Ülkemizdeki iki açık faşizm (12 Mart ve 12 Eylül) uygulamasının 'geçici' olduğu ve bu anlamda Mahir arkadaşın bu değerlendirmesinin (ve bu değerlendirme içinde örtük olarak var olan öngörüsünün) pratikte doğrulandığı söylenebilir. Ancak, Mahir arkadaşın, zaman ve ülke ayrımı gözetmeksizin, açık faşizmin 'geçici'liğini genelleştiren bu ifadesi esas alınır ve bakış açımızın özünü oluşturursa, o zaman, yazısında R. ERTUĞRUL arkadaşın yaptığı gibi, yaşanan gerçekliğin saptanmasına çalışılması gereksizleşir. Bu durumda da, a) Ülkemizde, önümüzdeki süreçte yaşanması olası (ve sürekli/uzun dönemli) açık faşizm uygulamaları karşısında yanılgılara sürüklenmemiz kaçınılmaz olabilir, b) Dünya'da yaşanan Ziya ül Hak/Pakistan, Pinochet/Şili... örneklerini 'yok' saymak gerekebilir. Bir başka deyişle, bu konuda, Mahir Çayan ile 'çelişmeme' düşüncesi, bizi, yaşanan gerçekliklerin dışına itebilir...
Bu noktada, Mahir arkadaşın, bu ifadesinin (açık faşizmin 'geçici'liğini genelleştirdiği için) eksik ve bu ifade üzerinde yükseltile gelmiş algılayışın yanlış olduğunu söylemek gerekiyor.
2- Yıllarca, herkesçe, 24 Ocak Ekonomik İstikrar Kararlarının, bir başka deyişle ihracata yönelik ekonomik modelin (yakıştırılan ama doğru olmayan adıyla Serbest Piyasa Ekonomisi'nin), 12 Eylül Askeri Darbesi yapılmasaydı tam anlamıyla /hatta hiç uygulanamayacağı ve Tekellerin ondan beklediği 'başarıları' sağlayamayacağı söylene geldi. Bu söylemin doğal sonucu olarak, halihazırda uygulanan ekonomik model, açık faşizm uygulaması ile eşleştirildi. Bu eşleştirme, 1983 Sonbaharından itibaren, ülkemizin bugününün açık faşizm mi, yoksa gizli faşizm mi olarak nitelendirilmesi gerektiği şeklindeki tartışmalarda, yeniden ve yeniden gündeme geldi. Açık faşizm denmesi gerektiği şeklindeki görüşlere 'kanıt' olarak ileri sürüldü.

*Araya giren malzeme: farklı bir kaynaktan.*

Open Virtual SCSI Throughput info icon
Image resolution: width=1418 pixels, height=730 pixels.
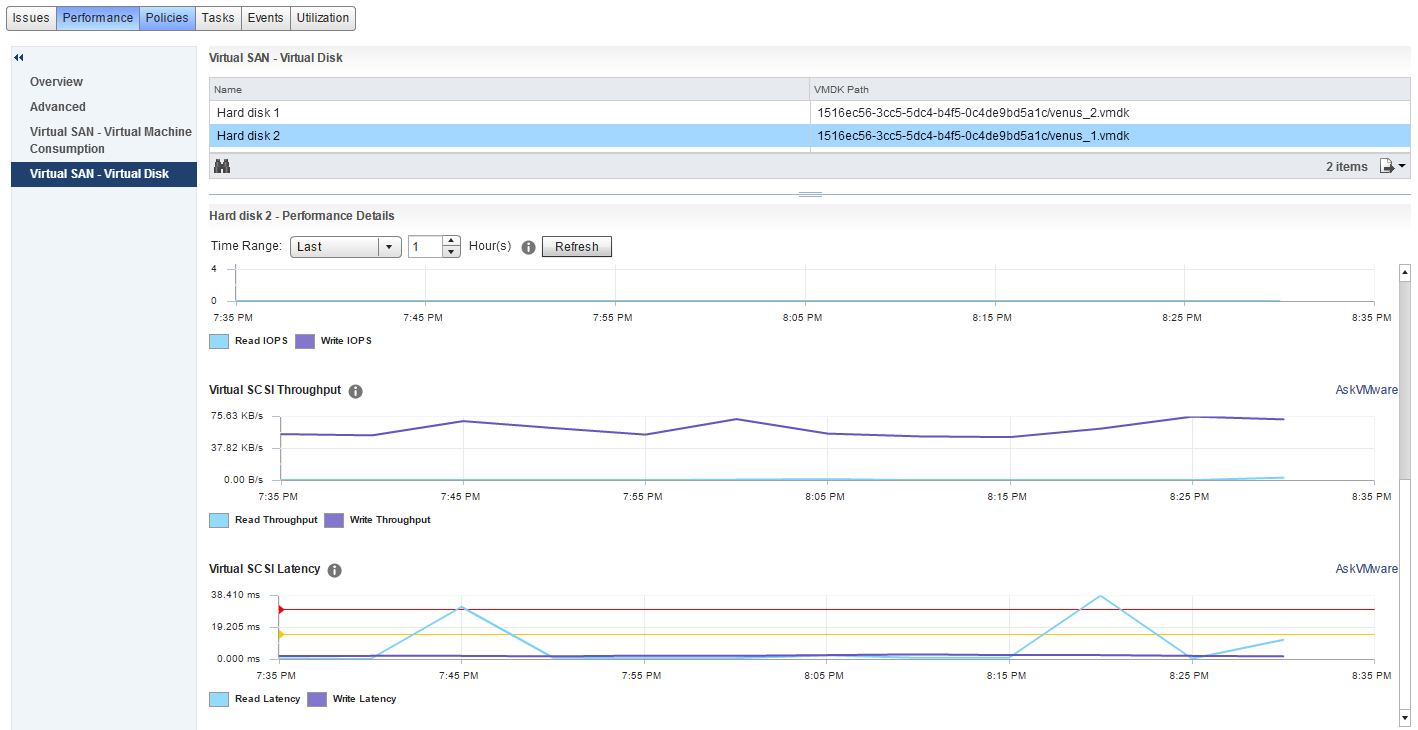click(x=355, y=391)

Yaşadığım kadarıyla, hiç kimse, bunun 'kanıt' olarak ileri sürülmesine şaşırmadı...
Bugün, bu ekonomik model, daha da geliştirilmiş bir biçimde varlığını koruyor. Yazı ise, ülkemizin bugünkü durumunu, 12 Eylül öncesi olandan önemli farklılıklar içeren bir gizli faşizm dönemi olarak nitelendiriyor. (Yazının, bu noktada da benim için oldukça aydınlatıcı olduğunu söylemeliyim.)
Burada, bu şekildeki bir eşleştirmenin yanlış olduğu, bir başka deyişle, bu ekonomik modelin, 1961 Anayasası koşullarında, 12 Eylül öncesi gizli faşizm koşullarında uygulanamayacağının, uygulanmasının olanaksız olduğunun söylenmesinin daha doğru olacağı söylenebilir mi?
3- 1961 Anayasası'nın, yazıda belirtildiği gibi, 12 Eylül öncesi dönemde, bazı sağ sapmalarca, var olan düzenin 'burjuva demokrasisi' (Kısıtlı Burjuva Demokrasisi vb adlarla) olarak algılanmasında ve nitelendirilmesinde (yanılsamasında) etkili olduğu doğrudur. Bizim, bunlara karşı, devletin biçiminin burjuva demokrasisi olarak değil, faşizm (Sömürge Tipi Faşizm) olarak nitelendirilmesi gerektiği şeklinde bir mücadele yürüttüğümüz de doğrudur.
Ancak, yazıda '...bir orijinalite olarak şekillendiği ve sömürge tipi faşizmin biçimleniş sürecinde bir sapma olarak belirdiği...' tespiti yapılan 27 Mayıs'ın ürünü 61 Anayasası'nın devletin biçimi olan sömürge tipi faşizm ile ilişkilendirilmesinin üzerinde yeterince duramadığımız açıktır. Bu konu üzerinde ilk kez uzun boylu ve oldukça aydınlatıcı bir biçimde duran, 12 Eylül yenilgisi sonrası başlayan 'Ana Dava'daki bir arkadaşımız olmuştur. ( TCK'nın 146. Maddesinin devrimcilere uygulanamayacağı ve 61 Anayasası'na, gerçekte kimlerin karşı olduğu ve kimlerce ilga edildiği bağlamında.)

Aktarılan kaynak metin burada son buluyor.